This activity trains young learners to plan a very simple story.

Author
Stuart Wiffin, Teacher, France

The activity looks at the brainstorming process prior to writing, then allows learners to select ideas and guides them to the actual writing of the story through a clearly staged plan.

Procedure

Find a picture of the hero of your story in a magazine or on the internet, big enough for your teaching situation.

Stage 1: Brainstorming

  • Write the title Anna's wet day out at the top of the board. Check students understand the meaning.
  • Divide your board into four quarters and title these Anna, Day out, What happened and The end.
  • Show students the picture and ask the following questions. Write down all the suggestions in the part entitled Anna.
    • How old is she?
    • Where is she from?
    • What does she like doing in her free time?
  • Tell students Anna is going on a day out. Again brainstorm ideas, guiding students using the ideas they gave in Anna, for example, if they said she likes going to the park ask them to give concrete ideas such as a park they know and who she went with. Again, write down as many ideas as time allows.
  • Tell students Anna got wet on her day out and ask them how this happened. Guide them using as many of the ideas in Day out as you have time for, e.g. How did she get wet at the park? Did she fall in the pond? Why? Was she running away from a scary dog? etc.
  • By now you should have several possible stories on the go. Move onto the The end box and ask for ways for the various stories to end. Get some ideas but don't write anything in the box. The students will have the opportunity to finish the story themselves.

Stage 2: Think about your audience

Establish that the aim of a story is to entertain. Ask students how they would like to do this. Do they want their story to be funny, scary, exciting, etc?

Stage 3: Selection of ideas – story plan

Ask students to copy the grid from the board and then in each part to choose and copy just the information they want to include in their story. Give them time and assistance to fill in the fourth part The end as this was left blank in stage 1.

Stage 4: Story feedback

Ask students to tell their stories in small groups. Each group chooses one they like to share with the class.

Take students' plans in and mark them to show you consider the plan itself to be important and to give them any advice you think is needed.
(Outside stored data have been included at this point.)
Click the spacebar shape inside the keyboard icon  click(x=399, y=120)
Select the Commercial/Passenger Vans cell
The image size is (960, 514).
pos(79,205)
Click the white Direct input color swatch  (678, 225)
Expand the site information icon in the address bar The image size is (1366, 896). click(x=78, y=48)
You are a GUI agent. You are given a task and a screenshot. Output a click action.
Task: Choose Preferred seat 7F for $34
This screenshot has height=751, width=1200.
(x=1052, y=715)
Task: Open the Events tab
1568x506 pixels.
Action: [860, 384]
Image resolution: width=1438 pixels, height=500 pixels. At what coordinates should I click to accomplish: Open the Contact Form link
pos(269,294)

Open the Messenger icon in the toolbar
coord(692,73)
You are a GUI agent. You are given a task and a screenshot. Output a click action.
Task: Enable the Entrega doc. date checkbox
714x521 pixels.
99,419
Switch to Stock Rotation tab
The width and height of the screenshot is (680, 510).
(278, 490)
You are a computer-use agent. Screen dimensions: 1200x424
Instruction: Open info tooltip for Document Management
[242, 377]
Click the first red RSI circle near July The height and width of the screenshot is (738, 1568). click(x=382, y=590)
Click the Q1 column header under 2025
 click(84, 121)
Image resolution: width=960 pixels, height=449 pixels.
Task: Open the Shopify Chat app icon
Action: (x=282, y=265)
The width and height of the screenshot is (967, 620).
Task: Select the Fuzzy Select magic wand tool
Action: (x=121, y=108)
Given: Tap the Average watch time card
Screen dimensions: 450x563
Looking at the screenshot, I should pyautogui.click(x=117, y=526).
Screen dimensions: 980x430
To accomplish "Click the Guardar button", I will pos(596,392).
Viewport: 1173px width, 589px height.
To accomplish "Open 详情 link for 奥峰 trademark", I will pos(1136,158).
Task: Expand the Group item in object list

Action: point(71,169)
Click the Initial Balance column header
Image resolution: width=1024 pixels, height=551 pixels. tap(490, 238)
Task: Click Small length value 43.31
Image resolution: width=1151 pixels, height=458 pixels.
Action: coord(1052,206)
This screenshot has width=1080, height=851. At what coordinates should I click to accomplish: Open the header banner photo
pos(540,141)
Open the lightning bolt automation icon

Stage 5: Writing (optional)

Students choose a story from their group and write a first draft in the following class. Once you have corrected this, students then work alone to complete a final draft, perhaps with illustrations if you feel this would be motivating. If story writing is important in the students' curriculum you can repeat stages 1 to 4 with three or four other titles so students build up a number of plans. You can then ask them to choose one to use to write a story. Their story ideas should improve greatly with practice and the resulting story should be a better one.